Une ordonnance du 21 juin 1833 est venue apporter des modifications à celle du 15 janvier 1832. La part des libertés était trop large, on a voulu la restreindre ; l’Echo de la Fabrique, que nous rédigions alors, a dit tout ce qu’il était possible de dire contre cette ordonnance liberticide ; il en signala les vices et la tendance soit aux ouvriers, soit aux prud’hommes eux-mêmes ; mais il ne put pas attaquer les choses sans qu’il en résultât quelqu’attaque contre les personnes. De là des haines, qu’il eût été prudent de ne pas susciter, mais qu’il était beau de braver après les avoir prévues, car dans cette précision nous terminâmes une série d’articles contre cette ordonnance en disant : « Les prud’hommes ont continué d’être sourds à la voix de leurs concitoyens ; ils ont gardé leurs fonctions ; ils se les sont partagées, ainsi qu’on ferait d’une somme d’argent, malgré de nombreux murmures, et leur siége n’est pas si élevé que la plainte de l’auditoire n’ait pu parvenir jusqu’à eux… Trève alors de nos réflexions, quel bien pourraient-elles produire ? Mais si les magistrats populaires oublient leurs obligations ; si, enivrés par un contact vénéneux avec le pouvoir, rebelles aux avertissemens de la presse, ils ne se complaisent que dans l’éloge et s’irritent contre un blâme consciencieux quelque modéré qu’il soit, c’en est assez… Ouvriers, prolétaires, voilons la statue de la liberté et attendons des jours meilleurs. » (Echo de la Fabrique, N° 30, p. 242).

Nous ne reviendrons donc pas sur cette ordonnance [2.2]désastreuse ; sa lâche acceptation a avili aux yeux de leurs commettans les prud’hommes chefs d’atelier. Aussi ils se cramponnent à leur siége, convaincus que justice sera faite de leur félonie.

Cette ordonnance n’ayant été attaquée par aucune voie légale, doit être exécutée. Elle n’est aujourd’hui justiciable que de l’opinion publique.

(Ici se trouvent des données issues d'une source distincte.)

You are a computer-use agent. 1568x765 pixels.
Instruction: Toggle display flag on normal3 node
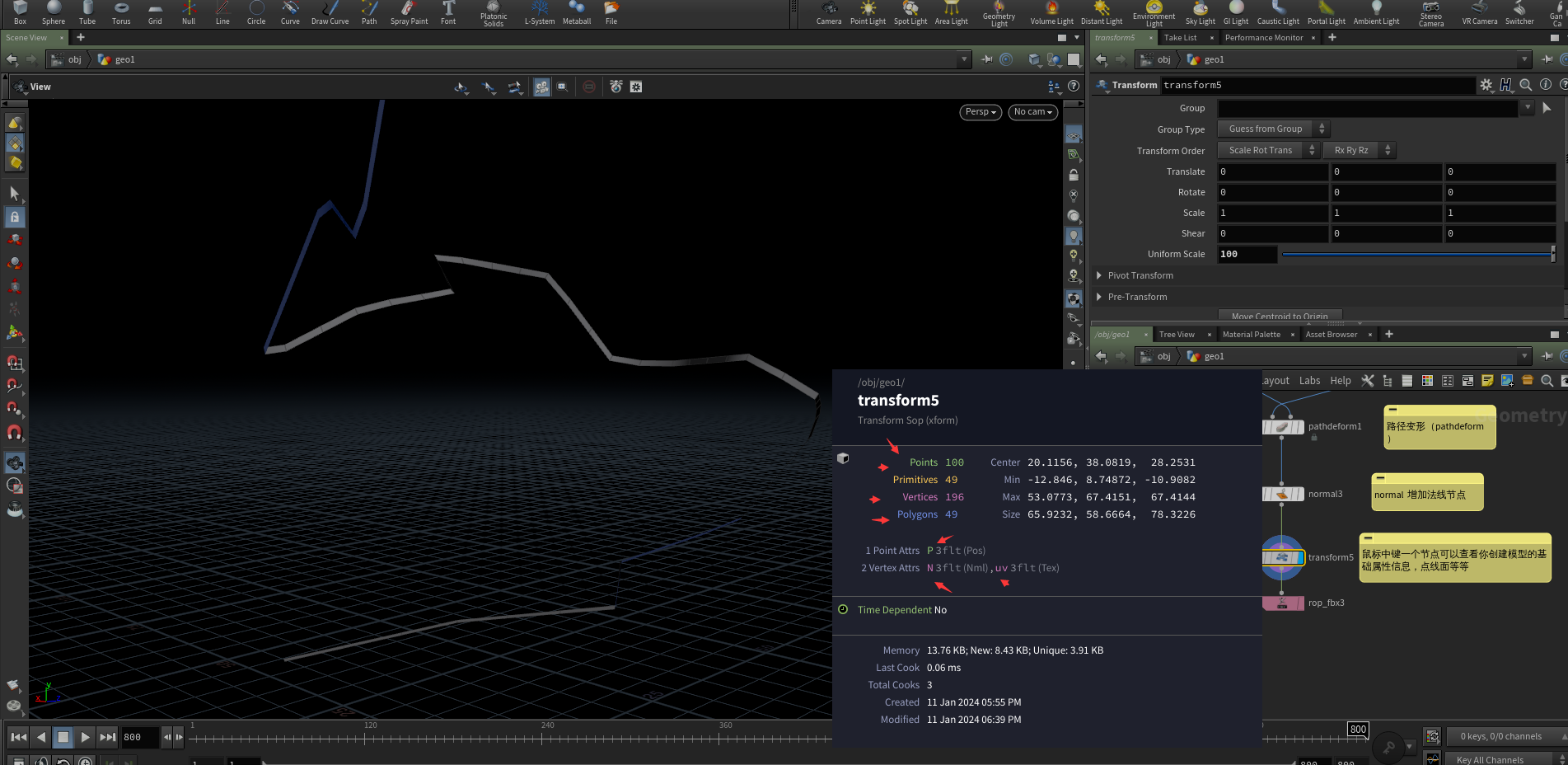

Quels étaient les changemens apportés par cette ordonnance à l’organisation du conseil des prud’hommes ? Un seul : elle divisait les prud’hommes en titulaires et en suppléans, et elle décidait qu’à l’avenir la section représentée par un tituléraire nommerait un suppléant et réciproquement. Un tirage au sort eut lieu. Les titulaires et les suppléans furent ainsi repartis :

Titulaires, MM. Dumas de la lre section ; Bourdon de la 5me ; Martinon de la 7me ; Milleron de la 6me. – Suppléans, MM. Labory de la 2me section ; Perret de la 3me ; Charnier de la 4me, et Verrat de la 8me.

(La suite au prochain N°).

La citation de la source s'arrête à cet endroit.